WORK ITEM
Write out, from the entries below, exactly the lines that run between the lines holding "Where should I click to: Open" and "Viewport: 1512px width, 802px height.", inclusive, and stop there.

═══

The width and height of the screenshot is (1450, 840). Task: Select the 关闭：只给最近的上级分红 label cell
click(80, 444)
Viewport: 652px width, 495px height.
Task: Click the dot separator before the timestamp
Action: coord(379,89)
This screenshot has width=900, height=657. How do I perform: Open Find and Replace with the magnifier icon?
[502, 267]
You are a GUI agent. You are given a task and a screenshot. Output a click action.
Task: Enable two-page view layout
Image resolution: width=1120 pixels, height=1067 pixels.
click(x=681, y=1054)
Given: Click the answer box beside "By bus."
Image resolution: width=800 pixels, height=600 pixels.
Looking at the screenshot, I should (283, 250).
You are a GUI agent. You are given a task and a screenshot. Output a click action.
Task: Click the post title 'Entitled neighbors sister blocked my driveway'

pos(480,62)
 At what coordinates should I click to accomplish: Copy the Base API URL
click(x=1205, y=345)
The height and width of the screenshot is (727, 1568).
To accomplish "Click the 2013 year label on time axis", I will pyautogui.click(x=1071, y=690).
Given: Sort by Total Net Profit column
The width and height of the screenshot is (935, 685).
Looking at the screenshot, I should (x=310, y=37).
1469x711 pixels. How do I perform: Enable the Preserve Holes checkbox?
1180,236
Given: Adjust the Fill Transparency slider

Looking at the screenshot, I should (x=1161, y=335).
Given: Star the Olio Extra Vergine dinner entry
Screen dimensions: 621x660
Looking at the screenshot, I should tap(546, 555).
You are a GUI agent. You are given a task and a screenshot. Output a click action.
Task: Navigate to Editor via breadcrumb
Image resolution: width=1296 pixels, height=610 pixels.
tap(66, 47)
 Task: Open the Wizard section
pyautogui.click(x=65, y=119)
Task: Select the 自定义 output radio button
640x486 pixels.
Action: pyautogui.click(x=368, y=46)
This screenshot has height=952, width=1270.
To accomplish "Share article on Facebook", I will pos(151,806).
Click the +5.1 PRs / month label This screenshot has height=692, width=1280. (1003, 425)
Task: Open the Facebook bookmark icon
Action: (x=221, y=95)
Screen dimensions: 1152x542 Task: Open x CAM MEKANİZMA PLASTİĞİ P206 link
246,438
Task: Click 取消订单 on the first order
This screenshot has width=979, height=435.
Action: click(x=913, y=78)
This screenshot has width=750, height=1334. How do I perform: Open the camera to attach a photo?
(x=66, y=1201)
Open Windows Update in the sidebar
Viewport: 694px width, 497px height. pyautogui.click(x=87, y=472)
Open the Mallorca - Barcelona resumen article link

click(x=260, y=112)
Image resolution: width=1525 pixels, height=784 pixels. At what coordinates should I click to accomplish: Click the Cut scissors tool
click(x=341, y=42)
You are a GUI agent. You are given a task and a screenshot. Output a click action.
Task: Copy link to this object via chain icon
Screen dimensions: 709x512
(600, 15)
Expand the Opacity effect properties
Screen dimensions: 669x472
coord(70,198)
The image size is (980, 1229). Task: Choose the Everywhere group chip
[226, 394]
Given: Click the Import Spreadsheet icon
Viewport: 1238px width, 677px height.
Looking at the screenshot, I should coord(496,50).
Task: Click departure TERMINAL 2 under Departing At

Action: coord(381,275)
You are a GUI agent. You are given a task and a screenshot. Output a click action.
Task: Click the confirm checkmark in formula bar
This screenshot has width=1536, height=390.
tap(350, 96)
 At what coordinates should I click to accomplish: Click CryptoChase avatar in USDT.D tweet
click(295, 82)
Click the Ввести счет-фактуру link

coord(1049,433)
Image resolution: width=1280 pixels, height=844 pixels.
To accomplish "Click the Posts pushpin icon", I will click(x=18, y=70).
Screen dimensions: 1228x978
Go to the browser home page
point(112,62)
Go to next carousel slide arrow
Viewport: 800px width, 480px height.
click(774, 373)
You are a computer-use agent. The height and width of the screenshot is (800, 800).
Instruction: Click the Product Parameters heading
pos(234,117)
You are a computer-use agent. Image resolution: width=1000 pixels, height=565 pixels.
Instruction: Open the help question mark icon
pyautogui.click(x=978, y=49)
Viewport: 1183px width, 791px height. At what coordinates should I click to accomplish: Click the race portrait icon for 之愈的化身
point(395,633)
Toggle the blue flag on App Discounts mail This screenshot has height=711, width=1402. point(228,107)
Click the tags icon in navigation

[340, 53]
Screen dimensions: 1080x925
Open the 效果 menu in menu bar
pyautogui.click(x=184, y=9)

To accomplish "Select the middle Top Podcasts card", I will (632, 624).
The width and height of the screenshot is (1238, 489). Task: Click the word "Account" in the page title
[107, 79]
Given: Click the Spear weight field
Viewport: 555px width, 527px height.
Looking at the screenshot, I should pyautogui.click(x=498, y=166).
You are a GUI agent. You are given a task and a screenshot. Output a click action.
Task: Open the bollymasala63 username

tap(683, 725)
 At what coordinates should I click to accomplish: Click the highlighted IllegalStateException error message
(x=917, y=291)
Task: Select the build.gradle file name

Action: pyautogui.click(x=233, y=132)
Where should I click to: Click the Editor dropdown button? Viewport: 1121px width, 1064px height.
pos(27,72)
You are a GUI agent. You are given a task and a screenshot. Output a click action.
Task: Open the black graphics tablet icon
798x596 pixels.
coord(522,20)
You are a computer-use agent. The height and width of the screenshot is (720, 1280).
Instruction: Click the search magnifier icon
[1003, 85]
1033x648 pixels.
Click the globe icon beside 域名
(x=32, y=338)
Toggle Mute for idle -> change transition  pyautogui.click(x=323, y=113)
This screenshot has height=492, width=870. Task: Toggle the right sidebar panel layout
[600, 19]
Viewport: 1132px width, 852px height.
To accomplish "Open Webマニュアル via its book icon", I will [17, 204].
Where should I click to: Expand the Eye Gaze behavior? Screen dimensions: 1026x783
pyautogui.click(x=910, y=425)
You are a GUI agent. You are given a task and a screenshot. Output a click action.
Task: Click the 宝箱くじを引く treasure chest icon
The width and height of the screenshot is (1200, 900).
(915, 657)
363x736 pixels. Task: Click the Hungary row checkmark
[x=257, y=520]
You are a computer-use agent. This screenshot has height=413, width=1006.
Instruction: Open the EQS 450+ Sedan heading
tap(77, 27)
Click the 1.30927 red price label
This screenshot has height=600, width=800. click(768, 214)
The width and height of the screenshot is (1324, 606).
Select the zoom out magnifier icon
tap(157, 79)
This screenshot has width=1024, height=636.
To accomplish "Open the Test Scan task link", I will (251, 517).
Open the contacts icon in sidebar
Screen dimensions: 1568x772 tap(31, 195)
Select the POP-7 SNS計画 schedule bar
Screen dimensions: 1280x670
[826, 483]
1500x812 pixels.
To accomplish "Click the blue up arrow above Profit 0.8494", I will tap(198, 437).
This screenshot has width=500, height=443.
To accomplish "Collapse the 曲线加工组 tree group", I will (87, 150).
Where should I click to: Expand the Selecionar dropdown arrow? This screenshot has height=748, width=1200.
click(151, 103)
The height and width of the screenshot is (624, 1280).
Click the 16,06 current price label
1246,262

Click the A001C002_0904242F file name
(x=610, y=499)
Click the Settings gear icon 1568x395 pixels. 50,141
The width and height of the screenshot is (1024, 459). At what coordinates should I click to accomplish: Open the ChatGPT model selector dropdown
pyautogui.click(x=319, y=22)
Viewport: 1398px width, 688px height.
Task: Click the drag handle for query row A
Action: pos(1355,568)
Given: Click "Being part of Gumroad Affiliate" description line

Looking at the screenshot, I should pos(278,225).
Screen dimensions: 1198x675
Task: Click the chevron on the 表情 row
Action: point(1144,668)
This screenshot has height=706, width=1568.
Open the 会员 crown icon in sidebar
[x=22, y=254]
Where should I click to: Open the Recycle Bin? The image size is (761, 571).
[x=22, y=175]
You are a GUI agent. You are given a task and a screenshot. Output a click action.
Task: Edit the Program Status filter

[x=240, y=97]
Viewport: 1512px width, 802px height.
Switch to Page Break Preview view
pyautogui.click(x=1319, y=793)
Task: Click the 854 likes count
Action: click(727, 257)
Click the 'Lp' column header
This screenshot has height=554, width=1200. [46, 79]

═══

FINAL ANSWER
Where should I click to: Open the Recycle Bin? The image size is (761, 571).
[x=22, y=175]
You are a GUI agent. You are given a task and a screenshot. Output a click action.
Task: Edit the Program Status filter

[x=240, y=97]
Viewport: 1512px width, 802px height.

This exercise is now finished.